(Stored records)
┌────────

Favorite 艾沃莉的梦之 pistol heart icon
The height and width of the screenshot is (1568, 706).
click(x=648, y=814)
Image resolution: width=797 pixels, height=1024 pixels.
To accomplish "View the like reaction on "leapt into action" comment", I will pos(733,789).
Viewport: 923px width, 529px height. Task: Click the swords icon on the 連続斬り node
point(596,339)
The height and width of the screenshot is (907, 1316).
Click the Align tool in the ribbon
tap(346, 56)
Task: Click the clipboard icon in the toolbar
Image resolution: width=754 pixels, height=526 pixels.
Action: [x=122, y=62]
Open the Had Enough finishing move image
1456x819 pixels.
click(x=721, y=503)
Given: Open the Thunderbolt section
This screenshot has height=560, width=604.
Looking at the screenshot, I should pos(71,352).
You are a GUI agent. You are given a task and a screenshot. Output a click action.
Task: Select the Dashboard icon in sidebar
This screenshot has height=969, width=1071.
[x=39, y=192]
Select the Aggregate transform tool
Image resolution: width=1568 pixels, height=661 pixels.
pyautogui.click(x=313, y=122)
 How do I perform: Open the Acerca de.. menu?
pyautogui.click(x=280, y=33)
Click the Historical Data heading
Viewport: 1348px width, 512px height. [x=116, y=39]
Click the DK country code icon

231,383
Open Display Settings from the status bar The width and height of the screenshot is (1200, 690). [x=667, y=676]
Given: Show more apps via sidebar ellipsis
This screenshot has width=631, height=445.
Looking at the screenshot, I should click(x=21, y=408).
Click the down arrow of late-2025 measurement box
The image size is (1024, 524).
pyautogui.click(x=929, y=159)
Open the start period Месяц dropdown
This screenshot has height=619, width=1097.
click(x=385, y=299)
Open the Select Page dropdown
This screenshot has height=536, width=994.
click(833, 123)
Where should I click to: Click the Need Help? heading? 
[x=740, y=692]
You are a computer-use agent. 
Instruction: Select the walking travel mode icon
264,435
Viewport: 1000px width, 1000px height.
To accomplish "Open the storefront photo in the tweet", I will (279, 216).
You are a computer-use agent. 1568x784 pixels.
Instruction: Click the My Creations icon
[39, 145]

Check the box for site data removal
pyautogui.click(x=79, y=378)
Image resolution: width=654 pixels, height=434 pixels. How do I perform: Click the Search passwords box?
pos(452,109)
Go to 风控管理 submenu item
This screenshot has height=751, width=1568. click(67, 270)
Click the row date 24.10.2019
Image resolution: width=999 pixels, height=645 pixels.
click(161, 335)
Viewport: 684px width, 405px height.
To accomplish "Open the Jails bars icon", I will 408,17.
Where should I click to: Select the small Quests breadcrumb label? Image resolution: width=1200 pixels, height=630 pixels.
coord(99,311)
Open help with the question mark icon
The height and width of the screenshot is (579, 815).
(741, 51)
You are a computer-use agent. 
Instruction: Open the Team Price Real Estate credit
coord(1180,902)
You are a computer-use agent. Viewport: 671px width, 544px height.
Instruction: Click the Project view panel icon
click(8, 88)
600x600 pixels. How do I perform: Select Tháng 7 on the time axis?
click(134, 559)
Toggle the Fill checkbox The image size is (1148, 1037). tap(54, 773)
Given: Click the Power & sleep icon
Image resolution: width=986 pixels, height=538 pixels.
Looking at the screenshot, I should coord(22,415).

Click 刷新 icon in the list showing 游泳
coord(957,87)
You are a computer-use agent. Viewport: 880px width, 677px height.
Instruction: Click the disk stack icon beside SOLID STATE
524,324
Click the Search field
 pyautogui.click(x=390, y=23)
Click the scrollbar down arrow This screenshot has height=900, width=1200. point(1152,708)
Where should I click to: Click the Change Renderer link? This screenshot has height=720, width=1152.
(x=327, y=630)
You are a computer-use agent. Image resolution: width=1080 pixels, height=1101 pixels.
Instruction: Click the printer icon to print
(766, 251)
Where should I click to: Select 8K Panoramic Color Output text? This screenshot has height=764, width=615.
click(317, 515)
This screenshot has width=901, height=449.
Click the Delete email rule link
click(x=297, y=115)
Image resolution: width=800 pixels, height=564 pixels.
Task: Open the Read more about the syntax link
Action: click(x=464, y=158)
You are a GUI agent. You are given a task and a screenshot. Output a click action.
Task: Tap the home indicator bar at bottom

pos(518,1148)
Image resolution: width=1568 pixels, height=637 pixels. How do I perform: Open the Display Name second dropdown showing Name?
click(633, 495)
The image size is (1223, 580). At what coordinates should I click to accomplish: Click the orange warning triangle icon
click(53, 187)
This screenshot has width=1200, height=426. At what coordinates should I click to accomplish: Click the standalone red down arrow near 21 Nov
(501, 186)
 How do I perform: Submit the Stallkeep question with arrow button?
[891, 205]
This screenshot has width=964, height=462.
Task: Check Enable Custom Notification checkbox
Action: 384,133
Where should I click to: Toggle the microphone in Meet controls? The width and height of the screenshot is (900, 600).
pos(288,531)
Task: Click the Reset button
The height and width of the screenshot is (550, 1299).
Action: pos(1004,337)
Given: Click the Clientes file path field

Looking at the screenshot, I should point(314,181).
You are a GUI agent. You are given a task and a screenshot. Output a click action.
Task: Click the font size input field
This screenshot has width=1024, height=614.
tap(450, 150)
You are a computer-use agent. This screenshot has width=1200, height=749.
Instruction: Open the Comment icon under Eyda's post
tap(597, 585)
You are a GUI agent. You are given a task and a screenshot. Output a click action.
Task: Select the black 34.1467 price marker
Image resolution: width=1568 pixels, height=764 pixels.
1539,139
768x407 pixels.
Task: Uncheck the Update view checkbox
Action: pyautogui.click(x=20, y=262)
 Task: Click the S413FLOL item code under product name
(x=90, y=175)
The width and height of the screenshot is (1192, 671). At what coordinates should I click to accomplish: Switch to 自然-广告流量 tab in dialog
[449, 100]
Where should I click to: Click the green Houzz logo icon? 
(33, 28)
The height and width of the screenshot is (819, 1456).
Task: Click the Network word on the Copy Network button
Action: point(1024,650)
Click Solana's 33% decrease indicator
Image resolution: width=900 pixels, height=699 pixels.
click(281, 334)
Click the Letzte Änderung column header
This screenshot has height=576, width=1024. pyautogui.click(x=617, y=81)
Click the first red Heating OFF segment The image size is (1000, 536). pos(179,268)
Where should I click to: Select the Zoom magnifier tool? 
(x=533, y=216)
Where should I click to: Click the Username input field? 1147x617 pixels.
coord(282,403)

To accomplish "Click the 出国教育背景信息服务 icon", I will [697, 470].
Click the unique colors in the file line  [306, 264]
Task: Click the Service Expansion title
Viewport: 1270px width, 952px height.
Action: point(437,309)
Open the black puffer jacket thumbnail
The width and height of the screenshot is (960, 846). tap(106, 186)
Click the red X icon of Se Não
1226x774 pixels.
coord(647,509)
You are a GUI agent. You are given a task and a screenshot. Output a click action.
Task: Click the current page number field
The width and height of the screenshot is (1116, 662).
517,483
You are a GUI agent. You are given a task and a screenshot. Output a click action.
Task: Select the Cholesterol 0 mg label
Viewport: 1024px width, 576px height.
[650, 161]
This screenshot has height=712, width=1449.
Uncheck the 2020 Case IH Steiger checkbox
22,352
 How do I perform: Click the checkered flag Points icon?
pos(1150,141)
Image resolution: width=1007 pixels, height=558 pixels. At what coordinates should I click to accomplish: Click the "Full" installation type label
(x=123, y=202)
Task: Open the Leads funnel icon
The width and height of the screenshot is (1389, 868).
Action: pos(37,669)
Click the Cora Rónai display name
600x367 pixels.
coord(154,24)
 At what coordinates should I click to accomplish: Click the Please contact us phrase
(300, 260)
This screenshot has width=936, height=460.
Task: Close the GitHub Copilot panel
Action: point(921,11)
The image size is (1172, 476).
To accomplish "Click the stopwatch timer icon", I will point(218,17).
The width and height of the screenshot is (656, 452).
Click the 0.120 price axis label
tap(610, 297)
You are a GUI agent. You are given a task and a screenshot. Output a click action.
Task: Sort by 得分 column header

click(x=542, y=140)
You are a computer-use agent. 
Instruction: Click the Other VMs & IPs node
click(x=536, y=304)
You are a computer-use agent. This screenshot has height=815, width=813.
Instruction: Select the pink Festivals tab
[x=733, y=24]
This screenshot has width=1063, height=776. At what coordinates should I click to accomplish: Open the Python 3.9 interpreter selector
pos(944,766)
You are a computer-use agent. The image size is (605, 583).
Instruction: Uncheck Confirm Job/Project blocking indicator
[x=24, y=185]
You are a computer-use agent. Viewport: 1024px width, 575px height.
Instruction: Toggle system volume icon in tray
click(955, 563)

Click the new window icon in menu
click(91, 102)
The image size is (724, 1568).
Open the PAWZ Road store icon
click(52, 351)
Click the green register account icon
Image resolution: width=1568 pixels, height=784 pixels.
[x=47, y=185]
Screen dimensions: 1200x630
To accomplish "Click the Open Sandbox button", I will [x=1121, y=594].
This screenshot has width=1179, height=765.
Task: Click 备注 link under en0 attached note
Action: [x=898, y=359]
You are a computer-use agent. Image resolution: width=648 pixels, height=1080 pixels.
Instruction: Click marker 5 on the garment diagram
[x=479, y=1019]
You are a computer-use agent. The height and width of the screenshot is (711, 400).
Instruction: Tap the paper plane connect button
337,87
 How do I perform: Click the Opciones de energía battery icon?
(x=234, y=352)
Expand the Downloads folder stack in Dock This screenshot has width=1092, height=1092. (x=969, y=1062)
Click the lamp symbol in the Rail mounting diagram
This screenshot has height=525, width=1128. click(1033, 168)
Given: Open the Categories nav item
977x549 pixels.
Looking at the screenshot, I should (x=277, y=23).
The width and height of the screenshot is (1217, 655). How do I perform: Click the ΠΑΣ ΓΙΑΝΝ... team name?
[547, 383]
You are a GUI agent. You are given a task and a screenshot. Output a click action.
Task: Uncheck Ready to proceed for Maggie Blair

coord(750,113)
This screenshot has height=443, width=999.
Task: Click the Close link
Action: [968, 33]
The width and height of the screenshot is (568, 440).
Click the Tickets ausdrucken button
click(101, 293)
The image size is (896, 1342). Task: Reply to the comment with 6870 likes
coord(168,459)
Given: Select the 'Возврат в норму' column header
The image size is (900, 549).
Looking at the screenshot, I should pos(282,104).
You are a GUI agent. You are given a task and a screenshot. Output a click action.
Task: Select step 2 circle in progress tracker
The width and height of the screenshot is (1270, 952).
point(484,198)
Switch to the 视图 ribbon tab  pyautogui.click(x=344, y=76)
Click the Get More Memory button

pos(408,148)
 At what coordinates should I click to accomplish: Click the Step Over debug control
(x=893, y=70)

└────────

WHAT YOU NEED TO DO ->
Look for the string "sidebar" in the data above and return every line that has it.

ANSWER ->
Task: Select the Dashboard icon in sidebar
Given: Show more apps via sidebar ellipsis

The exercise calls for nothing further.